Home Artikel Sekolah Kristen dan Kolonialisme

Sekolah Kristen dan Kolonialisme

4205
0


Oleh: Muhammad Isa Anshary (Peneliti Pusat Studi Peradaban Islam, Solo)

Sejarah menunjukkan bahwa Kristenisasi merupakan bagian tidak terpisahkan dari ekspansi kolonialisme. Agama Kristen datang dan menyebar di negeri kita seiring dengan datang dan menyebarnya kolonialisme Barat. Portugis maupun Belanda sama-sama datang dengan membawa misi Kristen. Di dalam Encyclopædie van Nederlandsch-Indië Jilid IV (Leiden: Martinus Nijhoff, 1905), hlm. 829 disebutkan, “Mengenai sikapnya terhadap perkara agama di kepulauan ini (Nusantara), orang Belanda berdasarkan contoh sama dengan orang Portugis. Di mana pun dia tinggal dan menjumpai pribumi Kristen, keadaan mereka itu tidak disia-siakannya. Sebaliknya, di mana pun belum ada pribumi Kristen, dia berusaha menyebarkan Kristen di tengah-tengah mereka.”

Di daerah-daerah yang berhasil ditaklukkan, pihak kolonial memfasilitasi pendirian sekolah-sekolah Kristen. Hal ini mempunyai arti penting bagi penyebaran Kristen maupun hegemoni kolonialis. Franciscus Xaverius (1506-1552), misionaris Portugis pengikut Ordo Jesuit yang sukses menyebarkan Kristen Katolik di Maluku, menegaskan bahwa untuk memperluas agama Kristen perlu didirikan sekolah di mana-mana, terutama di daerah-daerah non-Kristen. Dalam Ordo Jesuit, bidang pendidikan memang menjadi salah satu sarana kegiatan misi mereka yang sangat efektif dan efisien. Pada masa penjajahan Portugis itulah ordo ini datang ke Indonesia.

Menaklukkan Muslim Lewat Pendidikan

Mayoritas penduduk Maluku telah memeluk Islam ketika Portugis datang. Portugis memandang semua pemeluk Islam adalah bangsa Moor dan musuh Kristen yang harus diperangi. Selain memerangi secara fisik, Portugis juga berusaha menaklukkan Muslim Maluku melalui Kristenisasi. Oleh karena itu, sekolah Kristen didirikan di daerah-daerah Muslim.

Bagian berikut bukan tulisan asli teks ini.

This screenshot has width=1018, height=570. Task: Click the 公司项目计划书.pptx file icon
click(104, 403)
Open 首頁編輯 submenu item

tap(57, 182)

Di Ternate, misalnya, Antonio Galvano mendirikan sekolah seminari untuk anak-anak para pemuka pribumi pada 1536. Sekolah sejenis kemudian didirikan di Pulau Solor dengan jumlah murid sebanyak 50 orang. Murid-murid dari golongan pribumi yang mampu mengikuti pelajaran dengan baik dan ingin melanjutkannya bisa meneruskan studi di Goa (India). Ketika itu, Goa merupakan pusat kekuatan orang-orang Portugis di Asia. Franciscus Xaverius berangkat dari Ternate ke Goa dengan membawa pemuda-pemuda Maluku untuk melanjutkan pelajarannya ke kota tersebut. Jumlah orang Kristen pribumi pun semakin meningkat. Pada 1546 di Ambon sudah terdapat tujuh buah kampung pemeluk Katolik Roma. (Sejarah Pendidikan di Indonesia Zaman Penjajahan, hlm. 8)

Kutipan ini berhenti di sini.